> _TASK GOAL_
Only some lines are wanted. Transcribe, exactly, the lines below from the line with "Minimize the Core Temp window" up to and including the line with "Task: Click the 23-02 data point marker".

> _GIVEN DATA_
------------------------------------------------
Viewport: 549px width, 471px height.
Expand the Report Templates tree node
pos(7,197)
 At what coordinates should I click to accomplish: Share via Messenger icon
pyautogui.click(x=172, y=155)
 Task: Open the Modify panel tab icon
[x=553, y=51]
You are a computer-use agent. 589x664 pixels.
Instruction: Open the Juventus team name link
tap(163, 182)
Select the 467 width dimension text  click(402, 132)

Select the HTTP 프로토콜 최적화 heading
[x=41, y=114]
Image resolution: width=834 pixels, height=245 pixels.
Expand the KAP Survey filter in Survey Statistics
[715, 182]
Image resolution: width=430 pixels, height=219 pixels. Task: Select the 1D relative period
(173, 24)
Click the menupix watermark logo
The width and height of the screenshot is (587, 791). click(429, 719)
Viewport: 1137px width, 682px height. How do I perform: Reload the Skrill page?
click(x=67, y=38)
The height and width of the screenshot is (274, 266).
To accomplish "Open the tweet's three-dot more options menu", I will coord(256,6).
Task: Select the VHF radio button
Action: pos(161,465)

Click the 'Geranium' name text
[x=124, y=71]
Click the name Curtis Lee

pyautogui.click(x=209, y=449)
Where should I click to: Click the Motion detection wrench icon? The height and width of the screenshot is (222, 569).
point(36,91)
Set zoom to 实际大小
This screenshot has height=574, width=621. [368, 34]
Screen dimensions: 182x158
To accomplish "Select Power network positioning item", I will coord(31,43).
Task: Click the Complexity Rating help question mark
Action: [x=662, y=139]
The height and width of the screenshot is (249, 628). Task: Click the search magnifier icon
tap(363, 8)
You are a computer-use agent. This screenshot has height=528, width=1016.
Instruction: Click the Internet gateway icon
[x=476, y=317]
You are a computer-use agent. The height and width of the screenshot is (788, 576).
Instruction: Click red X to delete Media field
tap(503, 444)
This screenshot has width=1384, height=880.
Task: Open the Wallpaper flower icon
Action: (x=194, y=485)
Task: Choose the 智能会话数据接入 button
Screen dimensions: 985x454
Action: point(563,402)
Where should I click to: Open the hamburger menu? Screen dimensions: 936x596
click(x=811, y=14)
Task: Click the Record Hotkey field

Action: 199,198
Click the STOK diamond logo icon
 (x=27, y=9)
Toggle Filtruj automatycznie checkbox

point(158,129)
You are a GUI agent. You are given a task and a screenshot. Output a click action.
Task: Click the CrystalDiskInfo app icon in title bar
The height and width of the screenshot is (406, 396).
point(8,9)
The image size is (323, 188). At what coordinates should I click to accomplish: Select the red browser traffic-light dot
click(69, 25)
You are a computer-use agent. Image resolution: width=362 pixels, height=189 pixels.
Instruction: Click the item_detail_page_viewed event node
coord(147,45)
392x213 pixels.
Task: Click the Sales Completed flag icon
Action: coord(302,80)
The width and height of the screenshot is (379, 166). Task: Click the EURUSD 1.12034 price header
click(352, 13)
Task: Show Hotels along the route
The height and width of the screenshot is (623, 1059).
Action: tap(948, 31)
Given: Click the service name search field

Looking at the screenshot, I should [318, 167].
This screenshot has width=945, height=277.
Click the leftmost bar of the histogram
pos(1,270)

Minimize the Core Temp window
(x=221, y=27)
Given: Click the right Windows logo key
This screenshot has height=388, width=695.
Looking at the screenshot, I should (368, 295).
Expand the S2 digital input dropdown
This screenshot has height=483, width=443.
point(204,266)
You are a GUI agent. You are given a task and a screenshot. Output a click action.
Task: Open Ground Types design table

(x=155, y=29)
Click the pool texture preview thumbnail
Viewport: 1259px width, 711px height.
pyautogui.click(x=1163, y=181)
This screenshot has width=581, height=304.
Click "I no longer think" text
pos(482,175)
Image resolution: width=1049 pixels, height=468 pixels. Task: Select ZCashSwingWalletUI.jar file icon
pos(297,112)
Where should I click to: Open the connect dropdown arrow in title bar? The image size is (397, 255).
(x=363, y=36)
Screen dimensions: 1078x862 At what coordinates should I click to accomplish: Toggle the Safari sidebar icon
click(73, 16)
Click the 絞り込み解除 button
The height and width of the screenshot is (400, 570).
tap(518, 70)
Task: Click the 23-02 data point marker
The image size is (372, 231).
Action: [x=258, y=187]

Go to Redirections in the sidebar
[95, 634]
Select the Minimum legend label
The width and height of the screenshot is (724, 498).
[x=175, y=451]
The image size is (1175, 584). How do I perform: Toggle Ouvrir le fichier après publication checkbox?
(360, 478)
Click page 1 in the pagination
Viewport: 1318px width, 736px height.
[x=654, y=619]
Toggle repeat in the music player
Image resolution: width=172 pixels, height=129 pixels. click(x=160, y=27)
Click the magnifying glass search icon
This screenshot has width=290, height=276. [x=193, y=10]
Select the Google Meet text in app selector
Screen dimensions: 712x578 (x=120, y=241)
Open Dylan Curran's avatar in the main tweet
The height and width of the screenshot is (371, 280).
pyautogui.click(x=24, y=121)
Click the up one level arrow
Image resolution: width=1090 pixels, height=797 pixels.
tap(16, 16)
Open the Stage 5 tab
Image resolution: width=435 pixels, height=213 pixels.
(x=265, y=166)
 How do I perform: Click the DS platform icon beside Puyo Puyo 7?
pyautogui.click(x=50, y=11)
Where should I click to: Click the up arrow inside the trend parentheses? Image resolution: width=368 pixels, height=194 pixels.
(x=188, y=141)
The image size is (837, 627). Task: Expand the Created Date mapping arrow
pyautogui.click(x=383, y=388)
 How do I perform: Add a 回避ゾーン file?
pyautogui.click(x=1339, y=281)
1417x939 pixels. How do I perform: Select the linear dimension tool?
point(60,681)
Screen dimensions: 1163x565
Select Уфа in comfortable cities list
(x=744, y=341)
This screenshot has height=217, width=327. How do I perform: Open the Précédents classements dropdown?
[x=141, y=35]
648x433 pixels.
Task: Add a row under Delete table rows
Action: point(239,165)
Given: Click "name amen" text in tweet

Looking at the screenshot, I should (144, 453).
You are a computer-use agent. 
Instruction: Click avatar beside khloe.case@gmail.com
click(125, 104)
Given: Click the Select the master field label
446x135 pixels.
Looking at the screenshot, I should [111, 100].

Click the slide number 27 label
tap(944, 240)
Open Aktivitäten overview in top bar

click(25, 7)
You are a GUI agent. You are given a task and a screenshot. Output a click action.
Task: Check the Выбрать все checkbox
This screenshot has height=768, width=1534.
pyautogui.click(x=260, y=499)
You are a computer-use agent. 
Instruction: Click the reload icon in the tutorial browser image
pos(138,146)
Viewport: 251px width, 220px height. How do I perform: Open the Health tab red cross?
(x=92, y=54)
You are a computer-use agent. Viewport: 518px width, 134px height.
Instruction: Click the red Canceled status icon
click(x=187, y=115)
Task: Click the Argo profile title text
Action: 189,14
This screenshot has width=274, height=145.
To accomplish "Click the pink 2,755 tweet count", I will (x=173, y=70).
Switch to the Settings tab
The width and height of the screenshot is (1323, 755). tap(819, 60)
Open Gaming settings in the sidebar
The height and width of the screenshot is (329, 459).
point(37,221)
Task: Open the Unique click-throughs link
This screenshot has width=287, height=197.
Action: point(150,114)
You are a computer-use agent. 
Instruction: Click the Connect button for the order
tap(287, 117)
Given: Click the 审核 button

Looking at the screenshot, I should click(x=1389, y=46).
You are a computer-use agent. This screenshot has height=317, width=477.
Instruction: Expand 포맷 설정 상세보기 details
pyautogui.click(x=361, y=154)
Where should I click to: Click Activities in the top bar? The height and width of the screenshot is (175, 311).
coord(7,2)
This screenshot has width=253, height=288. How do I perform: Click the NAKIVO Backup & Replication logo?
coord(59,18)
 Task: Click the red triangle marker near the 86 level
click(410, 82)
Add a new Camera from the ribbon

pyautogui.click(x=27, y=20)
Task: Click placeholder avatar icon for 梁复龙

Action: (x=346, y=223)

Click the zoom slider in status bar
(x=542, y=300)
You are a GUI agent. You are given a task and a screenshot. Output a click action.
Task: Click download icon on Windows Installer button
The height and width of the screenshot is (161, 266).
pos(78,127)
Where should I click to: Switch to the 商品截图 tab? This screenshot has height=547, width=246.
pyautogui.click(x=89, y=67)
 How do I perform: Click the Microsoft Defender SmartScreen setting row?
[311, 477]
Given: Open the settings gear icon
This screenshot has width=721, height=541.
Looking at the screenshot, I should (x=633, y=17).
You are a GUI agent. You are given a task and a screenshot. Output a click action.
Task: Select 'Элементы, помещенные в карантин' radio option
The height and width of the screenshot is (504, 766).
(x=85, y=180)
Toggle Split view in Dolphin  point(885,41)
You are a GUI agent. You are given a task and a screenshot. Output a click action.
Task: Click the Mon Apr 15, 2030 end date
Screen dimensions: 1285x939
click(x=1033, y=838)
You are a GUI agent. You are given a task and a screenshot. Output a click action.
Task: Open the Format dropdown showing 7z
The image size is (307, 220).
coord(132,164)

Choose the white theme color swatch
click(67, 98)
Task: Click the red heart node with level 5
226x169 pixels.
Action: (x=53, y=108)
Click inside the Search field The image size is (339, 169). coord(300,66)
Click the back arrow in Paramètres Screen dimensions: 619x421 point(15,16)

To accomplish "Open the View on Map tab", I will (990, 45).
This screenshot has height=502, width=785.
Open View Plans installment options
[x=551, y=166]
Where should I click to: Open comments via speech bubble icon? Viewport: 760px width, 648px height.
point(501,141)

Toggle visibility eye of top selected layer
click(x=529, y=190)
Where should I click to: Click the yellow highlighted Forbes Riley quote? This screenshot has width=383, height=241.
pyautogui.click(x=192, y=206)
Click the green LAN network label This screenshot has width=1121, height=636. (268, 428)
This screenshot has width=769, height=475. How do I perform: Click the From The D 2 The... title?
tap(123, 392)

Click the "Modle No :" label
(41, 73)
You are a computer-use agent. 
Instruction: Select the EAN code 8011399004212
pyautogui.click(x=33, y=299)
------------------------------------------------
> _ANSWER AREA_
Minimize the Core Temp window
(x=221, y=27)
Given: Click the right Windows logo key
This screenshot has height=388, width=695.
Looking at the screenshot, I should (368, 295).
Expand the S2 digital input dropdown
This screenshot has height=483, width=443.
point(204,266)
You are a GUI agent. You are given a task and a screenshot. Output a click action.
Task: Open Ground Types design table

(x=155, y=29)
Click the pool texture preview thumbnail
Viewport: 1259px width, 711px height.
pyautogui.click(x=1163, y=181)
This screenshot has width=581, height=304.
Click "I no longer think" text
pos(482,175)
Image resolution: width=1049 pixels, height=468 pixels. Task: Select ZCashSwingWalletUI.jar file icon
pos(297,112)
Where should I click to: Open the connect dropdown arrow in title bar? The image size is (397, 255).
(x=363, y=36)
Screen dimensions: 1078x862 At what coordinates should I click to accomplish: Toggle the Safari sidebar icon
click(73, 16)
Click the 絞り込み解除 button
The height and width of the screenshot is (400, 570).
tap(518, 70)
Task: Click the 23-02 data point marker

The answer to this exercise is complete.